Em setembro, executivos como Mark Zuckerberg (Meta), Tim Cook (Apple), Sam Altman (OpenAI), Sundar Pichai e Sergey Brin (Alphabet, Google), Satya Nadella e Bill Gates (Microsoft), além de Lisa Su (AMD) e Safra Catz (Oracle) participaram de um jantar com Trump na Casa Branca que ficou marcado pelos elogios e promessas de investimento em IA.

A polêmica das declarações se somou à revelação de que a Salesforce ofereceu seus serviços de inteligência artificial ao ICE, o órgão de imigração que tem deportado pessoas dos EUA, para ajudar a recrutar e contratar 10 mil novos agentes, segundo reportagem do New York Times. Na quarta-feira (15), ativistas distribuíram panfletos na região estampados com rostos de imigrantes detidos pelo governo.

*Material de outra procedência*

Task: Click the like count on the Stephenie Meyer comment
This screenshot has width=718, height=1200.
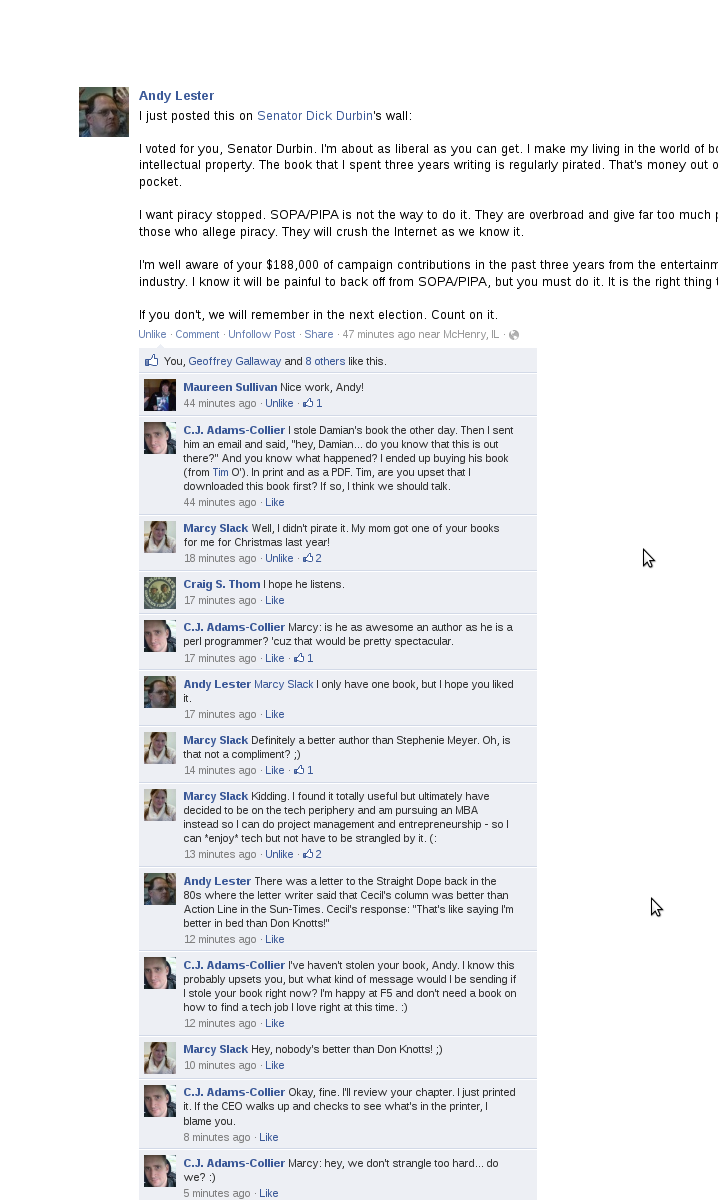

A entrevista ao New York Times ocorreu a poucos dias do congresso anual da empresa em San Francisco, que neste ano reuniu cerca de 50 mil participantes de 150 países. Pressionada por uma queda de 27% nas ações desde janeiro e pela ascensão de ferramentas de inteligência artificial, a empresa aposta na integração de seus sistemas de gerenciamento com agentes de IA, capazes de realizar tarefas sozinhos.

Como parte dos anúncios, Benioff também aproveitou para reforçar sua imagem de filantropo. Ele e sua esposa, Lynne Benioff, anunciaram uma nova doação pessoal de US$ 100 milhões para o UCSF Benioff Children’s Hospitals, além de um compromisso de US$ 39 milhões da Salesforce para escolas públicas e causas infantis. As doações para a região somam mais de US$ 1 bilhão ao longo de 26 anos.

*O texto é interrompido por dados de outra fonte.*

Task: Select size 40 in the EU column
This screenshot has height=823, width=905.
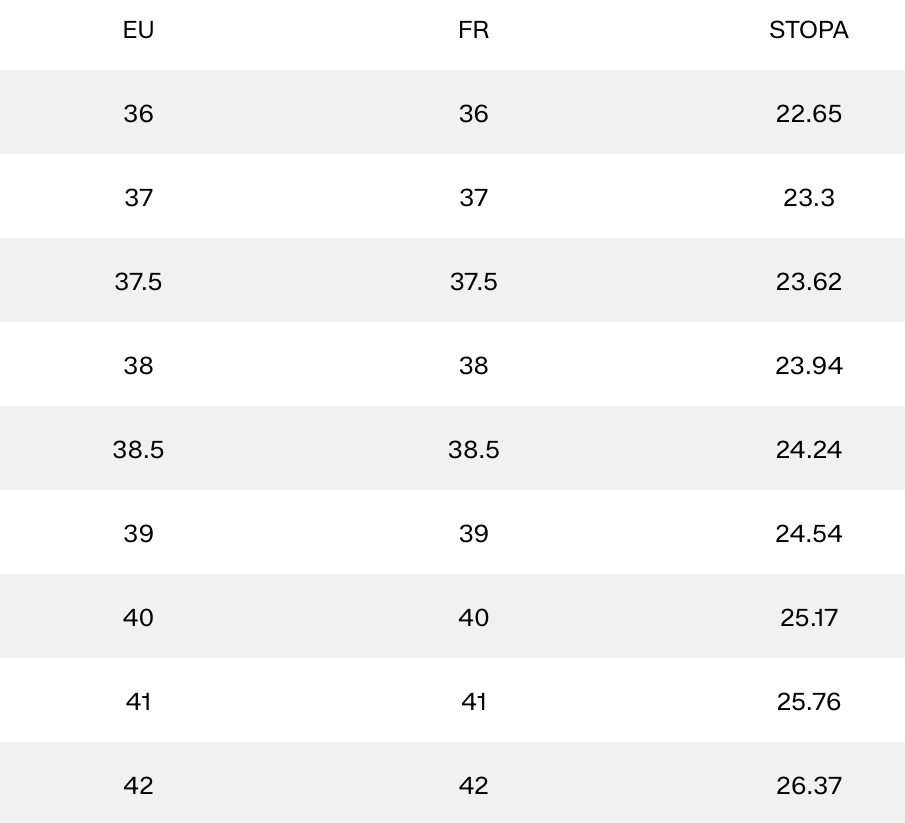Action: tap(138, 618)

Benioff também anunciou um investimento de US$ 15 bilhões em San Francisco ao longo de cinco anos, focado em um hub de incubação de empresas de IA. Segundo a empresa, o evento deve ter gerado mais de US$ 130 milhões em receita e 35 mil empregos locais.

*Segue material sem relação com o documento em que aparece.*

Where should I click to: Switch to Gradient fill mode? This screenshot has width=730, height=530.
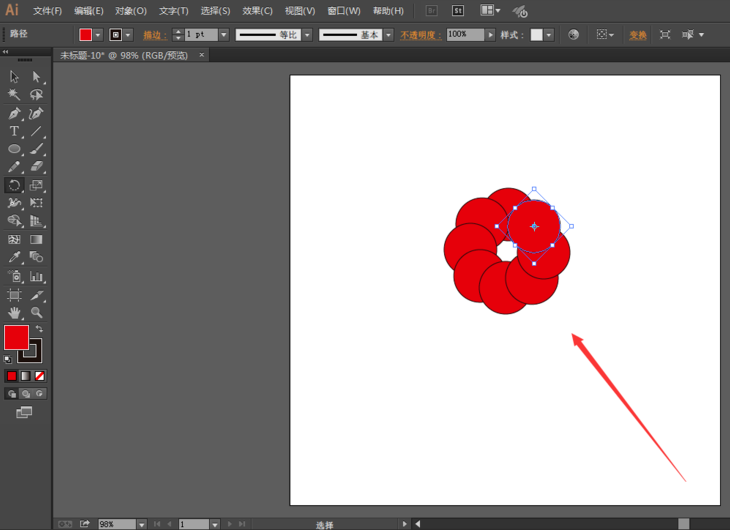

“Meu comentário anterior foi motivado por uma grande cautela em relação ao evento, e peço sinceras desculpas pela preocupação que causou. Acredito firmemente que nossa cidade progride mais quando todos trabalhamos juntos em um espírito de parceria”, escreveu Benioff no X.

O Dreamforce também serviu de palco para o carisma do executivo e seu trânsito entre líderes do setor. Em painéis disputados, o executivo entrevistou David Sacks, conhecido como o “czar da IA” da Casa Branca, Sundar Pichai (Google), Dario Amodei (Anthropic), Brett Adcock (Figure AI) e Abdullah Alswaha, ministro das Comunicações da Arábia Saudita.